The damage was not immediately remedied because it was collectively understood (including by Senior Authorised Persons who had inspected the damage) that the visible silver-coloured wires, where the sheath had been chewed away by mice, was the wire armour or stranded metallic screen of the cable.
However, it was subsequently identified by an experienced electrical contractor that the visible wires were the exposed conductor and not wire armour.
Where the LV cables were damaged is located in a secure compartment in the packaged substation where access is restricted to authorized persons only. The identification of the hazard happened while other work was being carried out during a grid outage across the whole wind farm – i.e. during a period of electrical isolation. Nobody was harmed as a result of the incident.
WHY IT HAPPENED?
The root cause of the issue was damage caused by mice to the LV cable sheath.
However, the damage and exposed live conductor was allowed to persist due to a mis-understanding as regards the type of cable.

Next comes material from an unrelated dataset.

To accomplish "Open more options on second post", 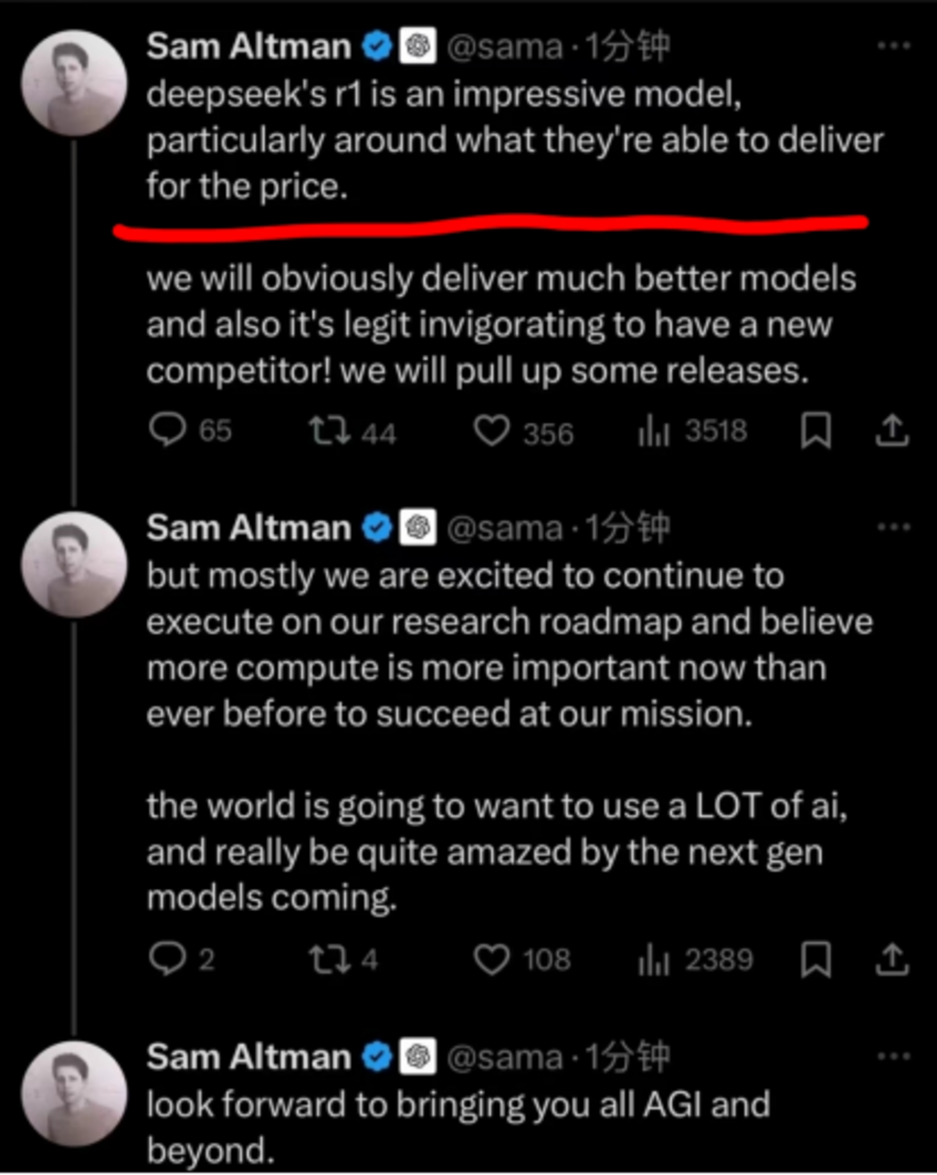I will click(893, 527).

Lessons learned / Findings
After research into the cable specification no evidence was found in the cable specification documents to suggest a wire armour or screen and a close inspection of the actual cable by experienced cable jointers confirmed there to be none.

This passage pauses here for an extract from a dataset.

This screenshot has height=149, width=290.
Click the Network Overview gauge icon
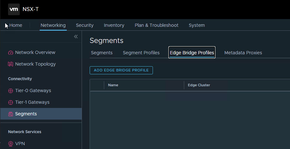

An assumed (false) understanding of the nature of the LV cables was allowed to persist and a lesson learned is that (a) thorough investigation should take place into the specification of cables that are damaged and/or (b) appropriate repairs should be undertaken without delay in any circumstance where a cable sheath is damaged.

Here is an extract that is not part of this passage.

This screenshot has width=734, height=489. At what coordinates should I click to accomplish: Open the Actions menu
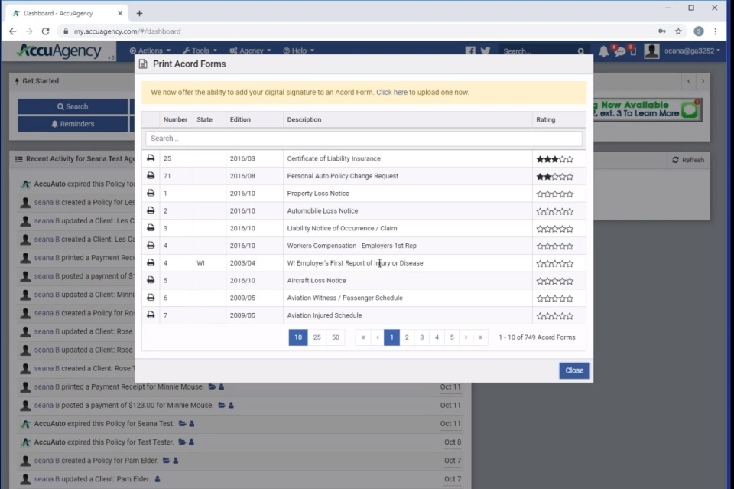[150, 51]
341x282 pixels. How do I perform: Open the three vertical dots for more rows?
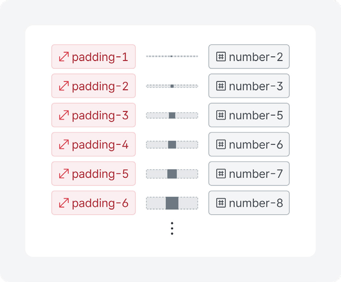tap(172, 229)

As well as introducing anti-rodent measures into the packaged substation, it must be borne in mind that rodents may cause damage to cables and/or other electrical components, so that the insulation could be compromised and an electric shock hazard may exist. Appropriate care must be taken and appropriate isolation(s) applied, before handling any cable and/or component of the electrical system.
General Discussion Point
The electrical contractor who had identified the hazard proposed that a heat-shrink over sheath could be applied to repair the damaged cable sheaths and this was carried out by experienced cable jointers to effect a satisfactory repair. This effectively eliminated the hazard of the exposed conductor.
Note that the area where the LV cables were damaged is located in a secure compartment in the packaged substation where access is restricted to authorized persons only. Nevertheless, as well as an ongoing operational restriction to alert any party carrying out work, warning signs have been placed in all such areas.
In addition, all parties who have had a role in respect of Operational Management, Site Management and/or SAP services at this site who would have been aware of the situation as described herein have been provided with an incident report so that they will have been able to raise awareness within their respective organisations.